WalletHub Just Ranked the Best Cities to Start a Business and California Got Humiliated

Apr 23, 2026

New York lost nearly 5,000 businesses in a single year.

Florida just swept the top five spots on WalletHub's national business rankings – and California's billionaires are buying Florida property within seven days of Newsom's latest tax threat.

WalletHub ranked 100 of America's largest cities for entrepreneurship and Florida didn't just win – it took the top five spots.

The State Democrats Said Would Fail Just Swept the Entire Top Five

Tampa, Orlando, Jacksonville, Hialeah, and St. Petersburg – all Florida – are WalletHub's top five large cities to start a business in America.

Six Florida cities total made the Top 10.

The only other states that cracked the top 10 were North Carolina and Oklahoma – both red states.

Washington, D.C. – where Democrats have spent decades managing the federal bureaucracy – ranked dead last.

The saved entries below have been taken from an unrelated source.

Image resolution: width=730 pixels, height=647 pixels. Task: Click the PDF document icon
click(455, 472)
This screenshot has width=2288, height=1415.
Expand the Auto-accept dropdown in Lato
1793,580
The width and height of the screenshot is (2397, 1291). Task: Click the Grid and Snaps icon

WalletHub analyst Chip Lupo explained Tampa's No. 1 finish this way: low corporate taxes mean businesses keep more of their own money, investors per capita are among the highest in the country, and startups in the city survive and thrive at a rate most cities can't match.

Jacksonville earned the highest Entrepreneurial Activity Index score in the entire country.

Orlando's small business count is growing faster than almost anywhere else in America, and its Kauffman Early-Stage Entrepreneurship Index ranking confirms what the numbers already show – businesses that open there stay open.

What Gavin Newsom Built While Florida Was Winning

While Florida was stacking business rankings, California was watching its economy bleed out.

California lost 1.2 million residents to interstate migration in just over three years, taking $102 billion in adjusted gross income with them.

The Tax Foundation ranked California's business tax climate 49th in the nation – just above the bottom.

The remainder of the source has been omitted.